The Singer of Tales

  Use the following persistent identifier: http://nrs.harvard.edu/urn-3:hul.ebook:CHS_LordA.The_Singer_of_Tales.2000.


Introduction to the Second Edition

by Stephen Mitchell and Gregory Nagy

This new edition of The Singer of Tales marks the fortieth anniversary of the original publication of Albert B. Lord’s book (1960). The words of Lord, as well as the original pagination, have been preserved unchanged. Important new features, however, have been added.
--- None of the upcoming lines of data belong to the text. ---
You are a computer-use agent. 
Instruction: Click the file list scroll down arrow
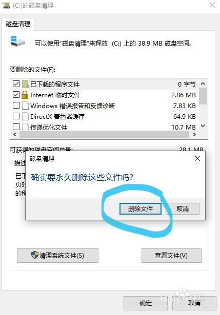click(x=203, y=126)
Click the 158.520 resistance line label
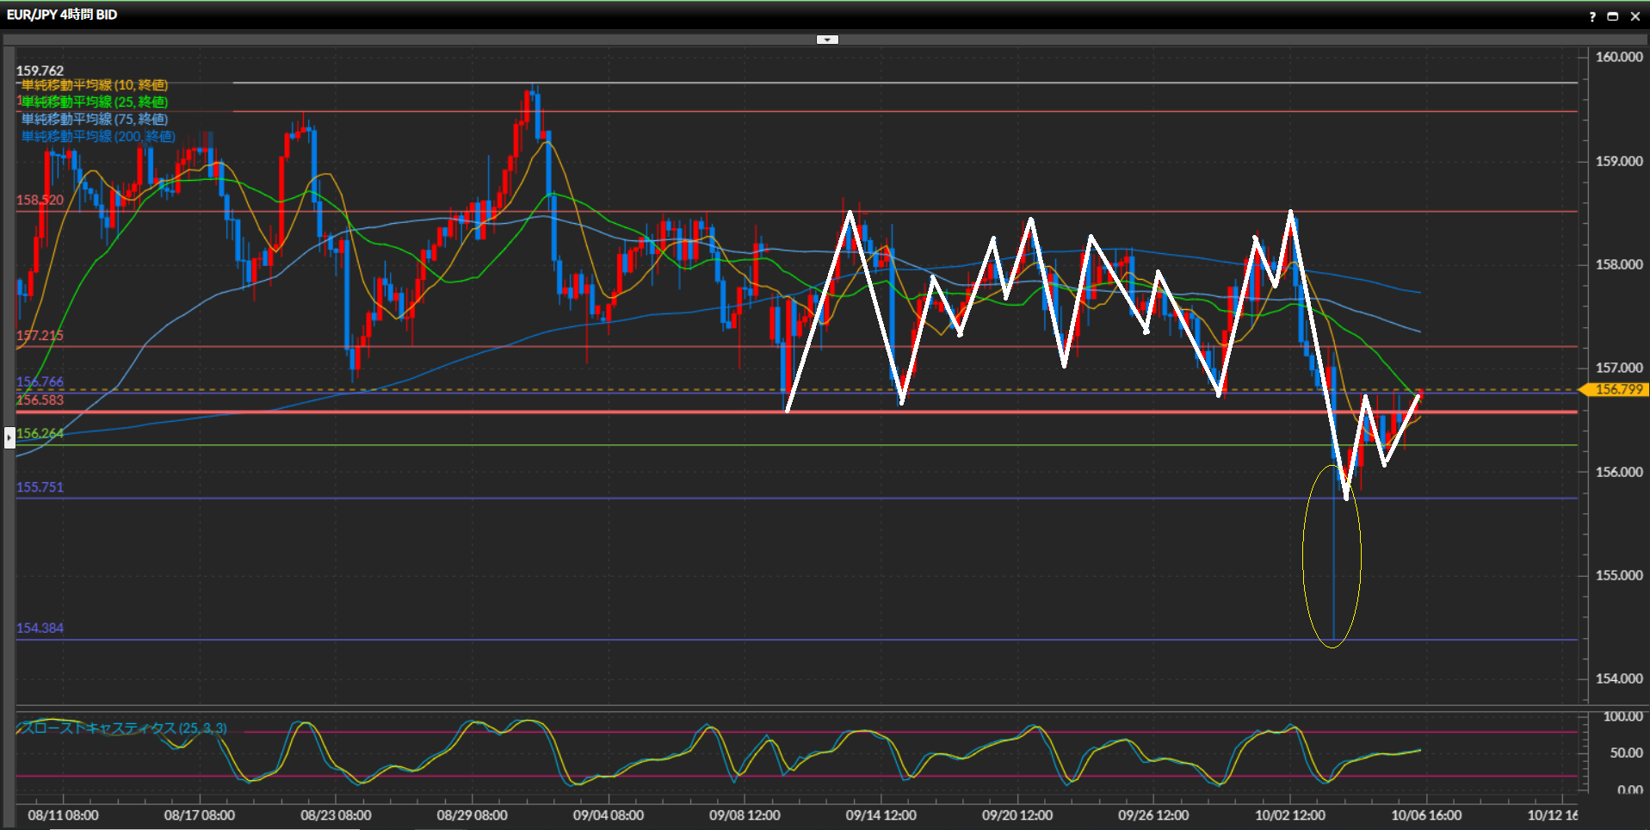This screenshot has width=1650, height=830. 40,201
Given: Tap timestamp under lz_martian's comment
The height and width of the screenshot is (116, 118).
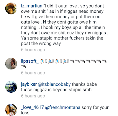Looking at the screenshot, I should click(x=33, y=50).
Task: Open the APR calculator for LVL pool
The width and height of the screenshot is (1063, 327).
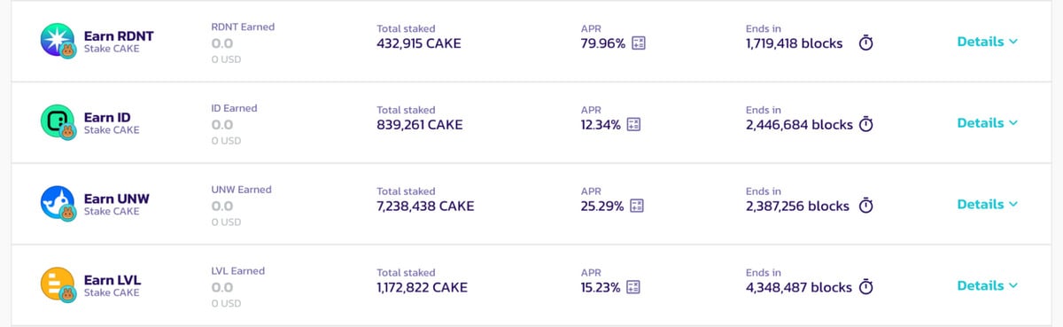Action: tap(632, 287)

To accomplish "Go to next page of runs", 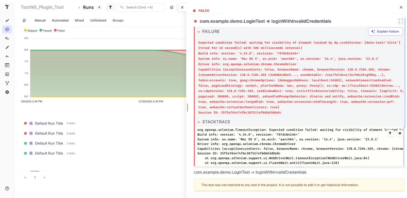I will (44, 177).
The first of these features involves the principal evidence that Lord had at his disposal, the audio recordings of South Slavic heroic songs made by his teacher, Milman Parry, in 1933–1935, and his own audio recordings, made in 1950–1951. This recorded treasury is housed in the Milman Parry Collection in Widener Library (Room C) at Harvard University. The editors of {vi|vii} The Singer of Tales 2000, who are also the Curators of the Milman Parry Collection, are publishing all the recorded passages of heroic song—as well as the conversations—quoted at length by Lord in the ten chapters of his original 1960 book (pp. 17, 18, 26–27, 39–42, 46, 55, 58–63, 69–70, 72–77, 82–83, 109–110, 126, 286–288). This “audio publication” is featured in the compact disk (CD) that accompanies this new edition of The Singer of Tales. [1]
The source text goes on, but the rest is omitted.